### WORK TO COMPLETE
Can you reproduce, word for word, the lines below from the one containing "Where should I click to: Select" to the one containing "I will coord(218,128).", both included?

◇ ◇ ◇ ◇ ◇

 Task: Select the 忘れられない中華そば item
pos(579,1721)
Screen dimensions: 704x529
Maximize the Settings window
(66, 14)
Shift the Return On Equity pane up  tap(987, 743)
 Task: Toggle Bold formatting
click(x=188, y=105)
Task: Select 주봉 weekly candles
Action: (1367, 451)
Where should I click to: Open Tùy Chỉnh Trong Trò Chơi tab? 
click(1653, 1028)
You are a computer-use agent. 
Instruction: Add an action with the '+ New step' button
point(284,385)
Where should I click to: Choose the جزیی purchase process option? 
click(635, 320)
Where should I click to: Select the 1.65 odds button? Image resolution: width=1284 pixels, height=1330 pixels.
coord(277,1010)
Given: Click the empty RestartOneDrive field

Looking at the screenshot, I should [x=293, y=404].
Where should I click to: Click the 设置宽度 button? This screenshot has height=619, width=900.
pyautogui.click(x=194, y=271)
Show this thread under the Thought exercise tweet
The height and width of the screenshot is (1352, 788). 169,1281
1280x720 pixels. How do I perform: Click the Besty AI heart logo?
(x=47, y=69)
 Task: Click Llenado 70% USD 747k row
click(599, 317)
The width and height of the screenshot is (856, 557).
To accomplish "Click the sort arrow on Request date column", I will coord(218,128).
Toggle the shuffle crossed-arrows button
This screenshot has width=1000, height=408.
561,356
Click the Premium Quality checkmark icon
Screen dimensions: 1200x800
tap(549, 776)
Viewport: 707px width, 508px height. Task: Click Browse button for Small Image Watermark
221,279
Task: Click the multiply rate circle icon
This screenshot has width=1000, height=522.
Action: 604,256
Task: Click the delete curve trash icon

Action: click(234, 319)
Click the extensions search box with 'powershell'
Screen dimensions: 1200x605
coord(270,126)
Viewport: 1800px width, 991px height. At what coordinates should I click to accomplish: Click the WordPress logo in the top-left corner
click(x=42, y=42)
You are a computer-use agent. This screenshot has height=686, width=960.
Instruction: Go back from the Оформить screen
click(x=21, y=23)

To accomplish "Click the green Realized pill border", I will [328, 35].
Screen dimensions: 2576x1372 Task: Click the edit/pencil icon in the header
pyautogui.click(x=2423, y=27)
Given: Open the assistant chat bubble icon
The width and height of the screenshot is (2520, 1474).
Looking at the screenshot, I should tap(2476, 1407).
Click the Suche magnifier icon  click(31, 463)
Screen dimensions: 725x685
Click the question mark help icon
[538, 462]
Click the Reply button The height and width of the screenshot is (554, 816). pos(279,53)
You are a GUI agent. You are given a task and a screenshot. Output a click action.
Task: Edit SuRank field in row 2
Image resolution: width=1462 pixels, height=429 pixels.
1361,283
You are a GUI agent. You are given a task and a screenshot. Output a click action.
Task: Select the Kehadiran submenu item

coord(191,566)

◇ ◇ ◇ ◇ ◇

### ANSWER FOR THE TASK
Where should I click to: Select the 1.65 odds button? Image resolution: width=1284 pixels, height=1330 pixels.
coord(277,1010)
Given: Click the empty RestartOneDrive field

Looking at the screenshot, I should [x=293, y=404].
Where should I click to: Click the 设置宽度 button? This screenshot has height=619, width=900.
pyautogui.click(x=194, y=271)
Show this thread under the Thought exercise tweet
The height and width of the screenshot is (1352, 788). 169,1281
1280x720 pixels. How do I perform: Click the Besty AI heart logo?
(x=47, y=69)
 Task: Click Llenado 70% USD 747k row
click(599, 317)
The width and height of the screenshot is (856, 557).
To accomplish "Click the sort arrow on Request date column", I will coord(218,128).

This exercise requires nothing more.